Friday, November 09, 2007

Setting Lofty Goals [CCR]


The relationship of siblings is a very unique relationship. The children share experiences, both good and bad, that can form a lifetime supportive bond. My children get this speech every time I find them in a traditional sibling squabble, especially my two boys. I remind them that, if groomed properly, sibling relationships can develop a support system that will not fail. To me it is a more powerful message than any punishment I delve out, especially getting to listen to my sermon again.

Susan and I somehow formed one of those bonds growing up in Cherokee. We had our usual disagreements, but I don’t remember ever getting angry. If nothing else, we shared enough secrets and devilment to prevent a wedge from forming. Personally I would rather think we can attribute our interactions to trust rather than fear of being ratted out, but either method must have worked.
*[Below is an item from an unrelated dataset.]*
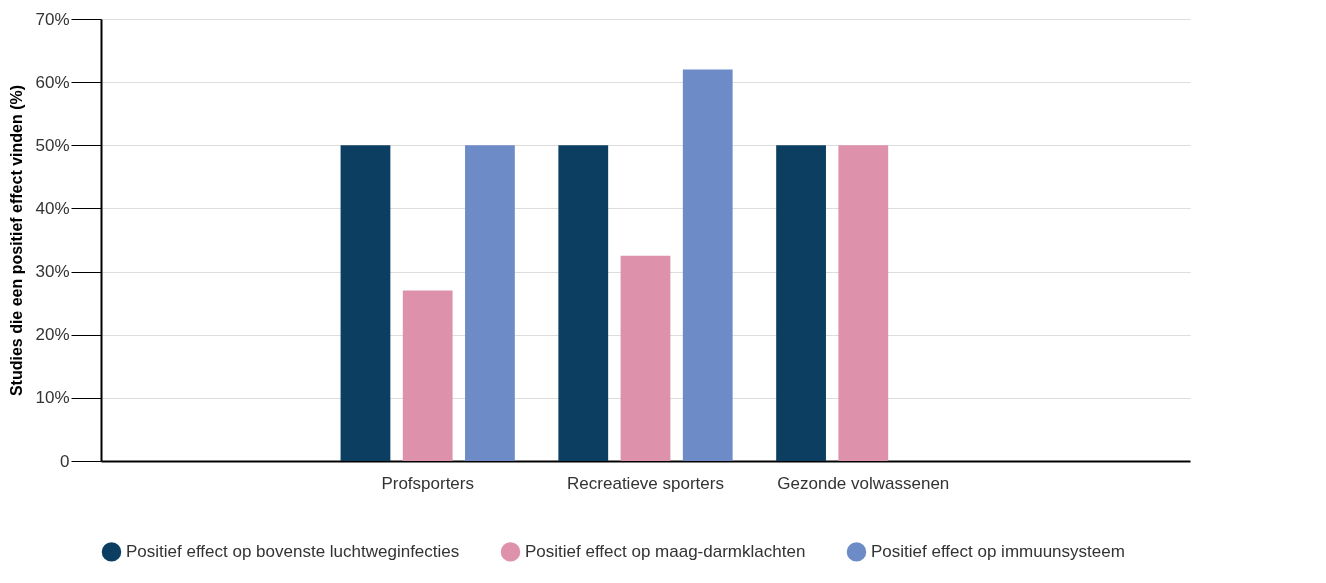 This screenshot has width=1326, height=583. Describe the element at coordinates (52, 208) in the screenshot. I see `y-tick-label: 40%` at that location.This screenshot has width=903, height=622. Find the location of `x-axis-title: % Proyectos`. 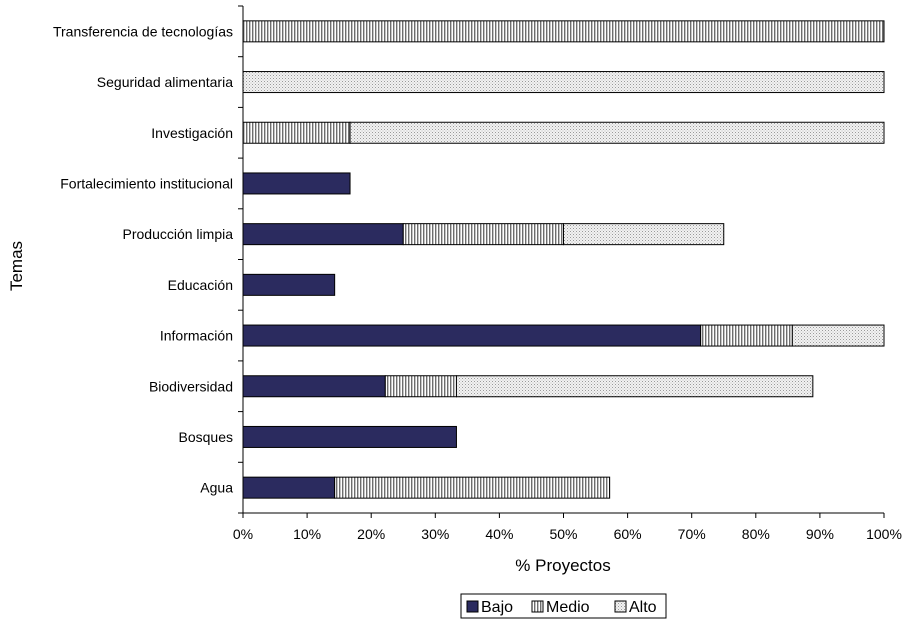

As the younger sibling I always looked up to Susan. She kept setting lofty goals for me to reach and it took all I had to hang on. I can remember Susan sitting up at night reading books by any light she could find while I avoided reading, something that I do not recommend to any growing young mind. The work of some very good teachers and Mom didn’t let my aversion to reading stymie my ability to become educated.

It all started when Susan left for school while I remained at home. It is hard to imagine that my memories carry me back that far. Somehow I knew when the bus would bring Susan home with stories of school and all the friends she met there. I can remember one lucky day I got to travel to school with my sister and sit in her classroom. I am not sure why the teacher agreed, but I remember each of Susan’s friends wanting to be the one to watch out for the young visitor.

Her influences carried way beyond the foundations of my education. She brought a new realm of music into my life. Many people find the decision of what instrument to play in band difficult. Mine was simple. Susan decided the band needed a Sousaphone and her brother could fill the need. With her coaxing, I marched out onto the field as a sixth grader toting that oversized instrument. Dad fashioned a pad that lay on my shoulder and cushioned the weight of the instrument.

The day she left for college probably gave more excitement to me than anyone else in the entourage traveling to Birmingham. During her days at school I would often travel to visit. Sometimes she carried me down to the college where she studied and I would carry my own homework. Her college days brought me my first Krispy Kreme Doughnuts, Chick-Fil-A, and two-story malls.

Today I called Susan, as I do many mornings. She was preparing for another day at the office while I was driving to work admiring the morning sunrise. I knew she would succeed in life, it was unquestionable. I just didn’t realize she would be a doctor who would still influence the lives of many children. This particular day may bring anywhere from thirty to fifty or more patients. It would seem she still presents lofty goals. But I do know that, no matter what I need, she is only a phone call away.